**PROBLEM TO SOLVE**:
Rewrite the entries below so that each "At what coordinates should I click to accomplish" becomes "Where should I click to do this", with every other part left unchanged.

**Collected data entries**:
** Start **

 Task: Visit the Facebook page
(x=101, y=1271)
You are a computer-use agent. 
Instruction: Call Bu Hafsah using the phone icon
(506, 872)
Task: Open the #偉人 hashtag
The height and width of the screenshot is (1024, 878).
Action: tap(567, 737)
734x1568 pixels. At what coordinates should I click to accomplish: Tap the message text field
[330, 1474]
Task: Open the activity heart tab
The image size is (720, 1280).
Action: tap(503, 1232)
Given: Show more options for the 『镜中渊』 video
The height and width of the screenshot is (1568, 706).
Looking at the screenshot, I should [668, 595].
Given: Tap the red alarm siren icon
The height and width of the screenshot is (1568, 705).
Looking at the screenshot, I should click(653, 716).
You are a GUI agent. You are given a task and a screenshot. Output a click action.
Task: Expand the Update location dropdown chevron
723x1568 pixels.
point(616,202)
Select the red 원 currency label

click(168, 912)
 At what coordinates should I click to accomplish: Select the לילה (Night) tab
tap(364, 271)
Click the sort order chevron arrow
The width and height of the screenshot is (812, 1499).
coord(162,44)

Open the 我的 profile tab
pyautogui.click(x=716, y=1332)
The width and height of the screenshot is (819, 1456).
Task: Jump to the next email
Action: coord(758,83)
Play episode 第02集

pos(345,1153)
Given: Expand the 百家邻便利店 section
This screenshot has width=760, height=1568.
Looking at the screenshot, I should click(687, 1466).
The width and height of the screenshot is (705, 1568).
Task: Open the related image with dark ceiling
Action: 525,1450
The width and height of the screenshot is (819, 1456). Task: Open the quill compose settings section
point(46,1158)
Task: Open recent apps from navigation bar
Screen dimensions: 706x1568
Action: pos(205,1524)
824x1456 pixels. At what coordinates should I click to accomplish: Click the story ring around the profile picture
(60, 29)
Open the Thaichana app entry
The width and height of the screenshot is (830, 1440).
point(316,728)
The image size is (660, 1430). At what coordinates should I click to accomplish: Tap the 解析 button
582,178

** End **

**SOLUTION TO THIS PROBLEM**:
 Task: Visit the Facebook page
(x=101, y=1271)
You are a computer-use agent. 
Instruction: Call Bu Hafsah using the phone icon
(506, 872)
Task: Open the #偉人 hashtag
The height and width of the screenshot is (1024, 878).
Action: tap(567, 737)
734x1568 pixels. Where should I click to do this: Tap the message text field
[330, 1474]
Task: Open the activity heart tab
The image size is (720, 1280).
Action: tap(503, 1232)
Given: Show more options for the 『镜中渊』 video
The height and width of the screenshot is (1568, 706).
Looking at the screenshot, I should [668, 595].
Given: Tap the red alarm siren icon
The height and width of the screenshot is (1568, 705).
Looking at the screenshot, I should click(653, 716).
You are a GUI agent. You are given a task and a screenshot. Output a click action.
Task: Expand the Update location dropdown chevron
723x1568 pixels.
point(616,202)
Select the red 원 currency label

click(168, 912)
 Where should I click to do this: Select the לילה (Night) tab
tap(364, 271)
Click the sort order chevron arrow
The width and height of the screenshot is (812, 1499).
coord(162,44)

Open the 我的 profile tab
pyautogui.click(x=716, y=1332)
The width and height of the screenshot is (819, 1456).
Task: Jump to the next email
Action: coord(758,83)
Play episode 第02集

pos(345,1153)
Given: Expand the 百家邻便利店 section
This screenshot has width=760, height=1568.
Looking at the screenshot, I should click(687, 1466).
The width and height of the screenshot is (705, 1568).
Task: Open the related image with dark ceiling
Action: 525,1450
The width and height of the screenshot is (819, 1456). Task: Open the quill compose settings section
point(46,1158)
Task: Open recent apps from navigation bar
Screen dimensions: 706x1568
Action: pos(205,1524)
824x1456 pixels. Where should I click to do this: Click the story ring around the profile picture
(60, 29)
Open the Thaichana app entry
The width and height of the screenshot is (830, 1440).
point(316,728)
The image size is (660, 1430). Where should I click to do this: Tap the 解析 button
582,178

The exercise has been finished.